One of the main things that graduate students need to cope with in the sciences is giving lectures. For some, they give lectures to undergrads. Others give lectures in their classes. In my case, since I am not fluent in Mandarin, I can’t serve as TA, which is what most of my classmates have to do. However, in both of my classes, we have to give lectures. This is very different from giving a 30 min to 1h presentation. Students have to assimilate new subject matter and present it to the class, while the prof is watching. In both of my classes⁴, there aren’t that many students³.
This can be quite challenging because you need to prepare fully before you give a 3h lecture. While you give the lecture, the prof will ask you questions about the new topics and proofs, to see if you have understood it. He/She will ask to see if the other students have understood as well. In my case, in my Commutative Algebra class, most, if not all, of the explanations are in Mandarin, but I usually get what’s being explained since I tend to prepare the topics even when I don’t have to give the lecture.

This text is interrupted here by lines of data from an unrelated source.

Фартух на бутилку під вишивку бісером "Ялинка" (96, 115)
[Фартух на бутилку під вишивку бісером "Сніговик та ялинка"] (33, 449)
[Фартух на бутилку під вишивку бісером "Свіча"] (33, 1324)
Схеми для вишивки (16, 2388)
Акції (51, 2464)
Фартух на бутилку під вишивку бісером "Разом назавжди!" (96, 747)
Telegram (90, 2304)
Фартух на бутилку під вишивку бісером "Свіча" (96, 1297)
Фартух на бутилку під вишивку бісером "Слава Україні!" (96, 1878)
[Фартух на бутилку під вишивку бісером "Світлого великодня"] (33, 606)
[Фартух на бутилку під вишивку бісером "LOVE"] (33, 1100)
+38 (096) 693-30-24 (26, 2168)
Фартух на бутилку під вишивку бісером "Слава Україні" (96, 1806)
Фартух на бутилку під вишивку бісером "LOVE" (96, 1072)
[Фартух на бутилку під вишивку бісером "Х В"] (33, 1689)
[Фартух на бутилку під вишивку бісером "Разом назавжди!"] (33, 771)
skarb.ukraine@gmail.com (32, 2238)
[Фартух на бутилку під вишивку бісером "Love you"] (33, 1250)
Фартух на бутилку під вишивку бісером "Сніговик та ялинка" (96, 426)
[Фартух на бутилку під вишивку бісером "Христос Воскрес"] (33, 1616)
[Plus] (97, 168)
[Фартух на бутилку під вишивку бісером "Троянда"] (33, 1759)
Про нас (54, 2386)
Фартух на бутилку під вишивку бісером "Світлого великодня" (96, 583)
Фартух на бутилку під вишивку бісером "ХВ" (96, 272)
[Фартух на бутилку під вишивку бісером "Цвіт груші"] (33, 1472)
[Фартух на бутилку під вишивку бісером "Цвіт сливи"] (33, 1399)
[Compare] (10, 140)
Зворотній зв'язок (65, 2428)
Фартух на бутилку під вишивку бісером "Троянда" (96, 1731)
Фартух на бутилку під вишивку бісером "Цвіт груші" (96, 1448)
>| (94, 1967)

This year, the graduate class format changed dramatically for me. I went from a normal class, filled with students, to classes with at the most 4 students and a professor. Actually, my Complex Analysis II class has only another student enrolled. As such, the format has changed. The professors no longer give 3h-lectures, the students do, each in turn.
Basically, each graduate student will prepare a 3h-lecture¹. In one class, that means that I lecture every 4 weeks. In another, it’s every other week². Preparing the lecture involves going over the textbook and the proofs. Depending on how detailed the proofs are, you’ll need to flesh them out further, and make them understandable, citing the right theorems, propositions, etc. Depending on what book/resources you are using, this might take quite a few hours. It also depends on the overall complexity of the class and the overall sparseness of the authors of the book. Atiyah’s books is very sparse. The proofs are sometimes quite short and they need to be expanded significantly.